Stephen Cotterill: Gender pay gap reporting is a start, but the sector needs to do more

09 May 2018 Voices

Gender pay gap figures can only highlight so much, but should be heeded nonetheless.

As our article this month on gender pay outlines, the deadline has now passed for organisations employing over 250 employees to publish their gender pay gaps. Although there is only so much we can glean from this disclosure, it provides an opportunity to drive the debate around workplace discrimination and has the potential to prompt real progress towards a fairer society.

The data can illuminate those charities that are doing well and those that are doing poorly to some degree, but broad assumptions can be misleading. Certain organisations will skew the data due to gender disparity in the workforce because of the nature of the work they do. The size and structure of an organisation may also have an impact.

What would be interesting would be further analysis of similar data which is specific to fundraising departments – especially in large and mid-sized charities where there are significant numbers employed in the lower and middle paid quartiles. But empirical data on this is hard to come by.

On a slightly different but related tack, there is evidence that the distribution of women in the fundraising workforce is bottom-heavy, with proportionally fewer women making it to the higher earning quartiles. Past research on the top 100 fundraising directors by this magazine has shown a gender disparity at the top level, although this gap does appear to be closing. In 2015, 44 per cent of fundraising directors were female; by 2017’s survey it was a 50:50 split.

However, given the lopsided weighting of women employees occupying junior roles, it still seems imbalanced. A more accurate reflection would be 70:30 in favour of women.

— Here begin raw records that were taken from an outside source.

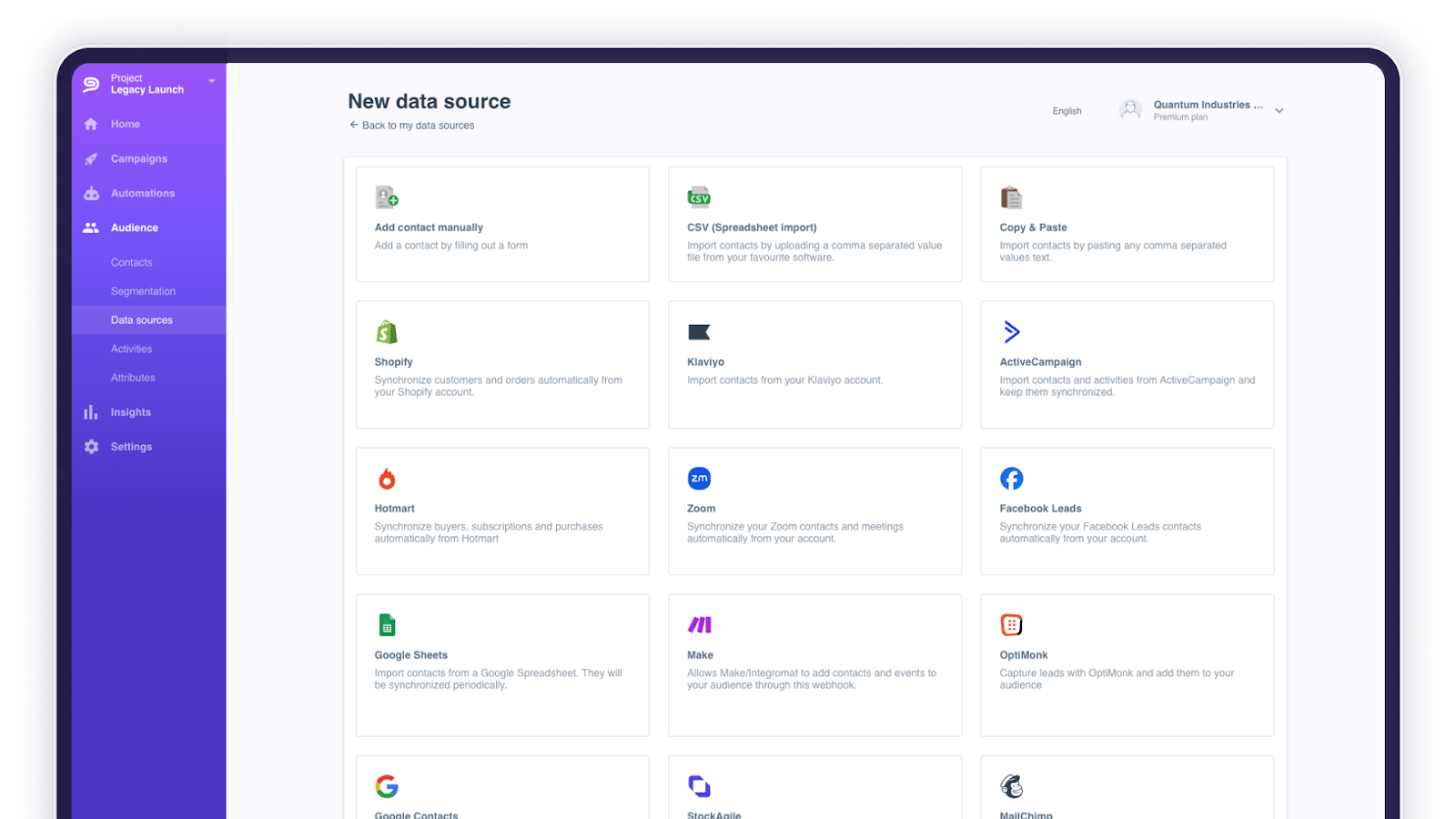The width and height of the screenshot is (1456, 819).
Task: Open Settings via the gear icon
Action: point(90,446)
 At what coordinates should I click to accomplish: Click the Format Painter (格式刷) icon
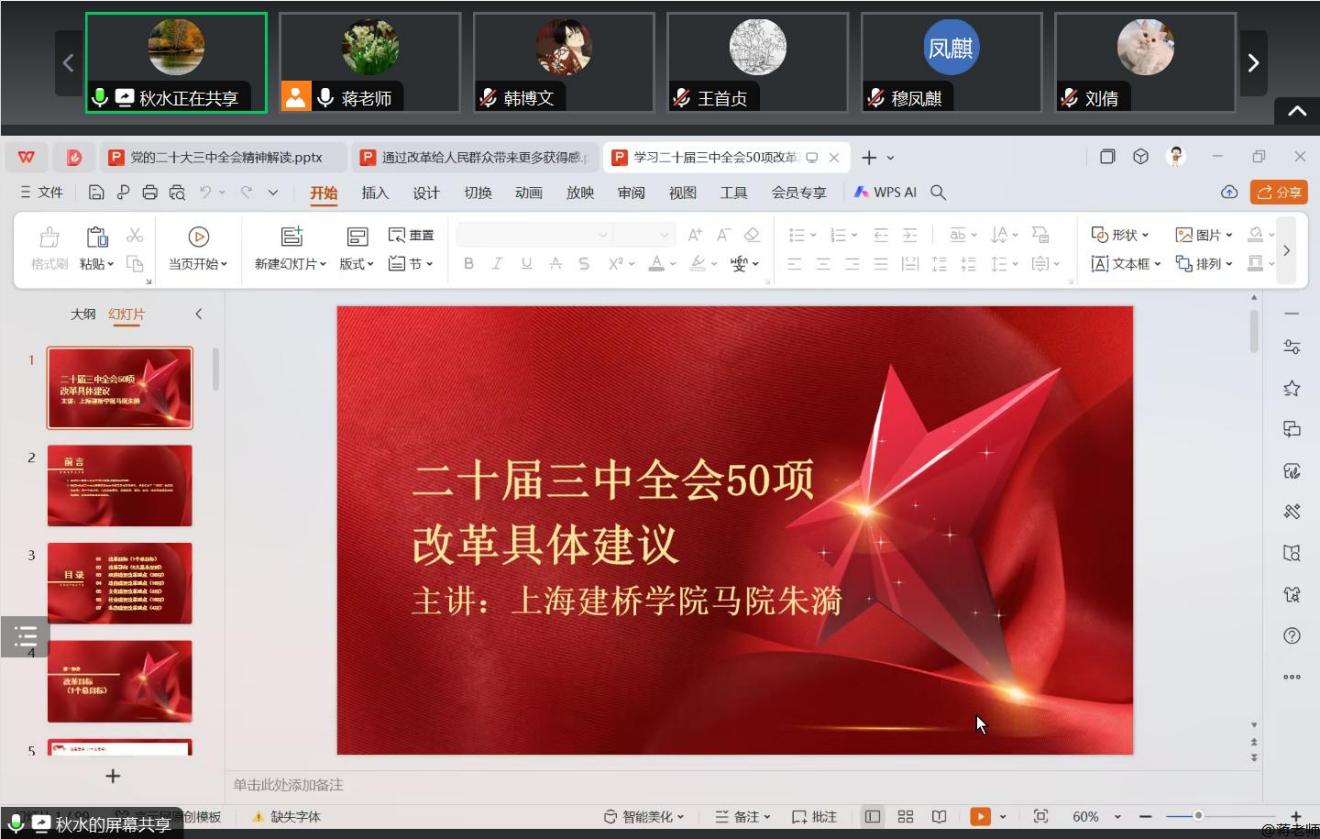pyautogui.click(x=48, y=238)
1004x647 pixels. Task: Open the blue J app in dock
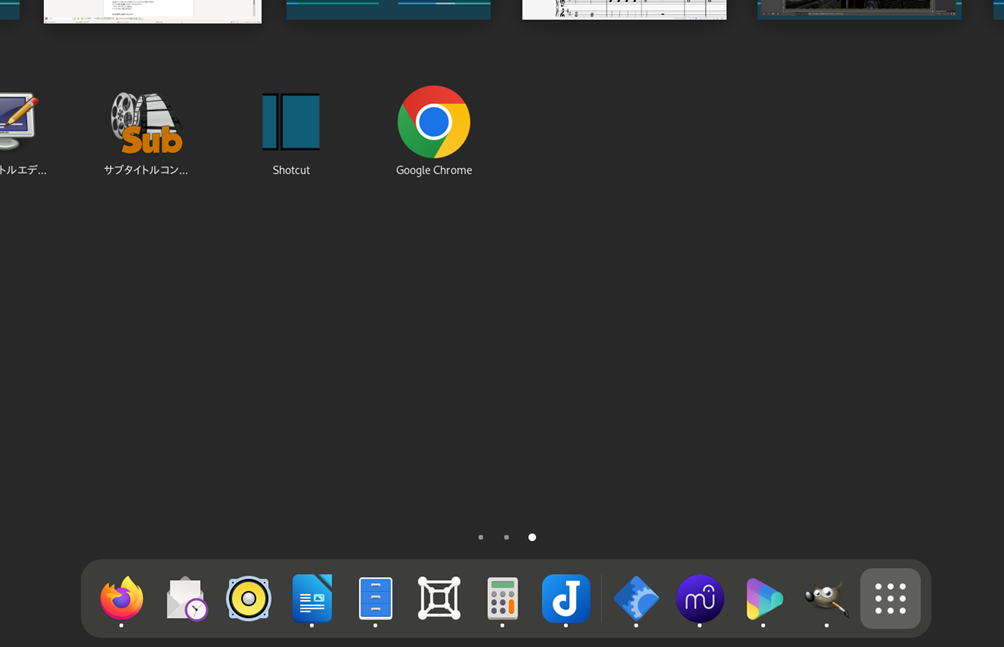click(x=566, y=598)
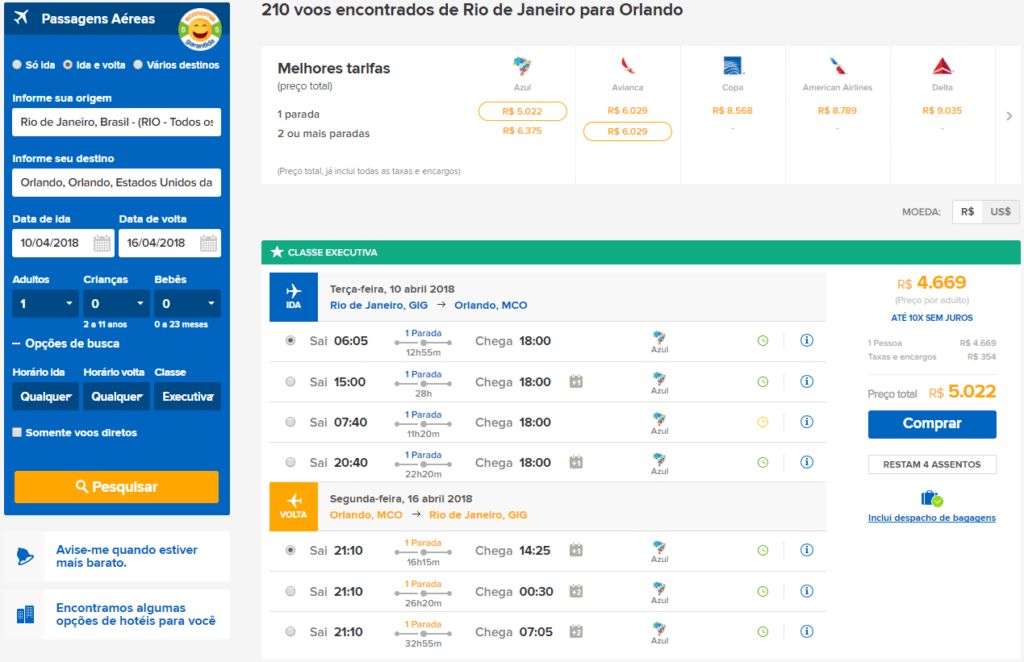The height and width of the screenshot is (662, 1024).
Task: Check Somente voos diretos checkbox
Action: point(17,432)
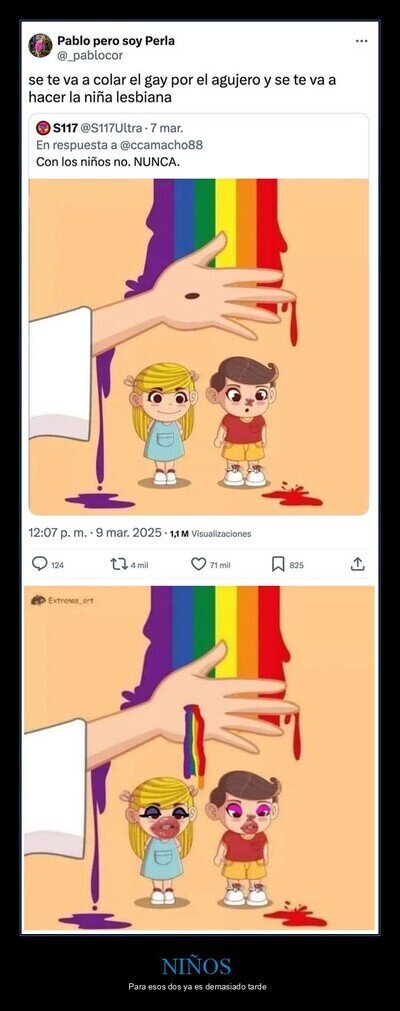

All that said, the fact that it is now mandatory to make public gender pay gap information available is an important step. It is hard to believe that in 2018 there is still a significant discrepancy in what people get paid for doing the same job, and that should be exposed. No amount of “mansplaining” can remove the sense that underlying this is systemic discrimination. The charity sector might be doing better than some industries, but it, and society as a whole, still has a long way to go.